The Gophers will wake up in Boulder, Colo., on Saturday with no sacks through their first two games. It will be 273 days since the last time they have taken down an opposing quarterback.
Enough is enough. Is there anyone in maroon and gold who's ready to end this sack slump?
The Gophers defensive unit is overdue for one as the team prepares to face a Colorado offense that has had execution problems and could be vulnerable to a spirited rush.
Gophers coach P.J. Fleck spoke highly of his defense, particularly the linemen, before the start of the season. And that talent has been on display in practices against an equally talented and deep offensive line. Through two games, it has not translated into meetings at the quarterback.

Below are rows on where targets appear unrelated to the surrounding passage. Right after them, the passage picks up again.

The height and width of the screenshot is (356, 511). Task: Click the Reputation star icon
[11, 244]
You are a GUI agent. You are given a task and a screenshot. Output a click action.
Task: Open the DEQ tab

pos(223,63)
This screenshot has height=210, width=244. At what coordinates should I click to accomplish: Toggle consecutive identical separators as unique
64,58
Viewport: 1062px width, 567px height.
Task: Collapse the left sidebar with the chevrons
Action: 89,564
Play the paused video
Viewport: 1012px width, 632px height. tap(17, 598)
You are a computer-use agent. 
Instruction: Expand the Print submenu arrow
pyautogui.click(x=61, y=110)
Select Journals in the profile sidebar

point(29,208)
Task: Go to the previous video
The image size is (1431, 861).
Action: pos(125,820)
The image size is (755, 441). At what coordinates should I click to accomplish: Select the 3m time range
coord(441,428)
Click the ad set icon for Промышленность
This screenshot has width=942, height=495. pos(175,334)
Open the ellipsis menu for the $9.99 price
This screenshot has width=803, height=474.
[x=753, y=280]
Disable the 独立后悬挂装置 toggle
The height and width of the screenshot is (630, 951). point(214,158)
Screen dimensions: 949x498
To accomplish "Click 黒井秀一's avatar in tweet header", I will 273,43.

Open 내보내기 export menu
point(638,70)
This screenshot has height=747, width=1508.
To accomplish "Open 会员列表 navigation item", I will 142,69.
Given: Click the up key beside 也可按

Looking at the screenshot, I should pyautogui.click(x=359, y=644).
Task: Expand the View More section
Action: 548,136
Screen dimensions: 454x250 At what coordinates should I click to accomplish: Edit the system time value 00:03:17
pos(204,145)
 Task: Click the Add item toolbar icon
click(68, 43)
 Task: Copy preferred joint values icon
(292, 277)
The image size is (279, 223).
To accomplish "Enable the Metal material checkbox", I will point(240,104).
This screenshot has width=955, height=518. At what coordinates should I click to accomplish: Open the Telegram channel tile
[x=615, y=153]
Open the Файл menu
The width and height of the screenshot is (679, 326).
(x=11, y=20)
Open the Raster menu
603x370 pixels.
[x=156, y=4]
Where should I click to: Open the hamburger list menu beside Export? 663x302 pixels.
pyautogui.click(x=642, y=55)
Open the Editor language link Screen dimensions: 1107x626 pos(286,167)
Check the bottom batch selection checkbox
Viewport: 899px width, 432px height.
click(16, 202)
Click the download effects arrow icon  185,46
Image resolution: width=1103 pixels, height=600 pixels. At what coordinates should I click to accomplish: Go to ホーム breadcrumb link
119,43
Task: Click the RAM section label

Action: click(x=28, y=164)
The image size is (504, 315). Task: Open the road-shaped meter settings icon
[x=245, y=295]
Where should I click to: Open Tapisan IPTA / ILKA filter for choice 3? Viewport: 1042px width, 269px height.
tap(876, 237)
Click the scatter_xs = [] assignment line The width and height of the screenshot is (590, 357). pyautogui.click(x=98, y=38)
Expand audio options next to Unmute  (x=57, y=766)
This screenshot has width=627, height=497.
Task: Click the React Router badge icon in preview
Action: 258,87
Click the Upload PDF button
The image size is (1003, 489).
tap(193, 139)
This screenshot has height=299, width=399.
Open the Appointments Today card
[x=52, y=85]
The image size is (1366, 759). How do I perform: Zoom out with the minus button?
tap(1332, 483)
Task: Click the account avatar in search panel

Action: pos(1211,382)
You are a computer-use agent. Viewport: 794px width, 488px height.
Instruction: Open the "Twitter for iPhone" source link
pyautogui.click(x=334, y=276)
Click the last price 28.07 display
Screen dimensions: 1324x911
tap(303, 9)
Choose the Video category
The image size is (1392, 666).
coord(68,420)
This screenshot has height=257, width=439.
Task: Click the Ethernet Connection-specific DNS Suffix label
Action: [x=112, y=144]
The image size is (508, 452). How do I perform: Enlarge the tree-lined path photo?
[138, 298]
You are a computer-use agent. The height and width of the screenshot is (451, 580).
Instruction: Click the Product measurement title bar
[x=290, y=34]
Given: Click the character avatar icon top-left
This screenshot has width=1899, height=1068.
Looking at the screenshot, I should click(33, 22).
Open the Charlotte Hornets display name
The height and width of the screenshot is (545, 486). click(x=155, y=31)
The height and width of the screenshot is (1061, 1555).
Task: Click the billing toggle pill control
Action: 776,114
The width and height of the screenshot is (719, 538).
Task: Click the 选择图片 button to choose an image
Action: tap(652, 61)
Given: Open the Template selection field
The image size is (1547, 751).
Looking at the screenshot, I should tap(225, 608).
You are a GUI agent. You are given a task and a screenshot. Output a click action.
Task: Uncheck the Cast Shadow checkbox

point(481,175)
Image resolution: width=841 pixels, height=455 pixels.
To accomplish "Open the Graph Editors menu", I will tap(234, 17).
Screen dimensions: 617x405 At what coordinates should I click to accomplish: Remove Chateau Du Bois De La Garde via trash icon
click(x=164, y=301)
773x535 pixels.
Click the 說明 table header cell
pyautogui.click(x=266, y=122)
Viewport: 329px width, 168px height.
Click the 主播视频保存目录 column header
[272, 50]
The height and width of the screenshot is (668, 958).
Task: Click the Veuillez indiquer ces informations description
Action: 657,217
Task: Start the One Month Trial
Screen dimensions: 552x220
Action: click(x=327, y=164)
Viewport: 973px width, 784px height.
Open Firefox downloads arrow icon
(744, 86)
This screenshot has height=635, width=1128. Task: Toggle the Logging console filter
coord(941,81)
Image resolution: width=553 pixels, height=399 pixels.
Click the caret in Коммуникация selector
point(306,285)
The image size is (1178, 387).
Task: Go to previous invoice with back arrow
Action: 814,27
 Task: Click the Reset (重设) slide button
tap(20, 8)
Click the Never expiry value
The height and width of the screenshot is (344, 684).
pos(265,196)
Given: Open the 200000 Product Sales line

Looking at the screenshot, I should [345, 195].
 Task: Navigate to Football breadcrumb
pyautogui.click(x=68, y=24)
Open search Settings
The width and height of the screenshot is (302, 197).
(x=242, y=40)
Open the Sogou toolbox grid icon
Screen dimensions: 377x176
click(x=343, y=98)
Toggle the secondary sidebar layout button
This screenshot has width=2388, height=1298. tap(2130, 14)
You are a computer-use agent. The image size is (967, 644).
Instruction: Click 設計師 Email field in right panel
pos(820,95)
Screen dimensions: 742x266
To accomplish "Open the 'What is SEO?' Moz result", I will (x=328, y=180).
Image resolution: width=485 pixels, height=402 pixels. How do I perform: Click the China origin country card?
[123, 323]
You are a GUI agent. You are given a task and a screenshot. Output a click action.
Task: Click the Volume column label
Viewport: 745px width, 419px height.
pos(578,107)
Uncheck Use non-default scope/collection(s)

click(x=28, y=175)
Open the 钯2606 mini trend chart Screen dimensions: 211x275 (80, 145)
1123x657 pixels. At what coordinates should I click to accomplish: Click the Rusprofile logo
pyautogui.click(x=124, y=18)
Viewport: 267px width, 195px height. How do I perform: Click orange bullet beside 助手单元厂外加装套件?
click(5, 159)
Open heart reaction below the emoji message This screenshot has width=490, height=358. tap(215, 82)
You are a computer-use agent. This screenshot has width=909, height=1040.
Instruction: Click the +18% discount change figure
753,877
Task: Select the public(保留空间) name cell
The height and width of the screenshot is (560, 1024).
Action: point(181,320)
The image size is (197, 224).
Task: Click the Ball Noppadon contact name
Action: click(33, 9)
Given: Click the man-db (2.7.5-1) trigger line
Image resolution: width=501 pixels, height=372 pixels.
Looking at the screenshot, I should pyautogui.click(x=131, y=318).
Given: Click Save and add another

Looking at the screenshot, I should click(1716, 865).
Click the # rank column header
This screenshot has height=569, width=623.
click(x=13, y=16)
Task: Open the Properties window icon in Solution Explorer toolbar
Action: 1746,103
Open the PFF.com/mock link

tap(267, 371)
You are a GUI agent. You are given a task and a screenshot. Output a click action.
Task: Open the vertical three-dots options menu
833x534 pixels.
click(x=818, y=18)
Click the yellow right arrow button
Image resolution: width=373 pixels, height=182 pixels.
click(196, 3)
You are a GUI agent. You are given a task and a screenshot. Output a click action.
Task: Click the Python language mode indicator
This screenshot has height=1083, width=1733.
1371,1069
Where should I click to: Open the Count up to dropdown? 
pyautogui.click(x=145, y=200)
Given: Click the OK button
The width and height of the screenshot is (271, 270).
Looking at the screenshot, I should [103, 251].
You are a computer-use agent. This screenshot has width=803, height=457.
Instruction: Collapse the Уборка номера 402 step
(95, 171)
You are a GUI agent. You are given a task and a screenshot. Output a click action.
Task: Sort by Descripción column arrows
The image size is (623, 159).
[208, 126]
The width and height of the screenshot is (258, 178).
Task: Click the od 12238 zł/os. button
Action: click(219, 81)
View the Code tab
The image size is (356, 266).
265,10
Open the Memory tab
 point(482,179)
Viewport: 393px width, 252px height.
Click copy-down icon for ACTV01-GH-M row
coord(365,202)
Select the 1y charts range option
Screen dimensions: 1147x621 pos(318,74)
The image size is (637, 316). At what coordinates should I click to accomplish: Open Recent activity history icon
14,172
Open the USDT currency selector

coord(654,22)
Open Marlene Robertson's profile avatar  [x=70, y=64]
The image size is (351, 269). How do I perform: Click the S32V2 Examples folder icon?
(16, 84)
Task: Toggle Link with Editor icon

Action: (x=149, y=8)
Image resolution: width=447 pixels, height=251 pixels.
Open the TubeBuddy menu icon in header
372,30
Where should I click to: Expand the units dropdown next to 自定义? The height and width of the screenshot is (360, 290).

This comes from a Gophers defense that returned 10 starters, including their top nine tacklers from 2020. Minnesota collected just eight sacks in seven games last season, but all the players responsible for those sacks are back, including lineman Boye Mafe, who led the team with 4½.
Who is going to be the first to get one? Linebackers Mariano Sori-Marin and Jack Gibbens have combined for 26 tackles and 2½ tackles for loss, with Gibbens credited with a quarterback hit. Will one of them get turned loose on a blitz? Mafe has seven tackles and two quarterback hits. Is it just a matter of time for him?
Tackling the quarterback is allowed in college football, isn't it?
The Gophers have been resigned to talk about getting pressure on opposing quarterbacks, which can be effective but not as rewarding as getting quarterbacks to the ground. It has been a talking point as they prepare to face the Buffaloes with a chance to improve to 2-1 before they play host to Bowling Green next week.
"I won't discredit us as a whole to say we haven't gotten any pressure," lineman Micah Dew-Treadway said. "It can always be better. You can always change that. And that's really what we are talking to ourselves about. I won't discredit my guys, but we can get better."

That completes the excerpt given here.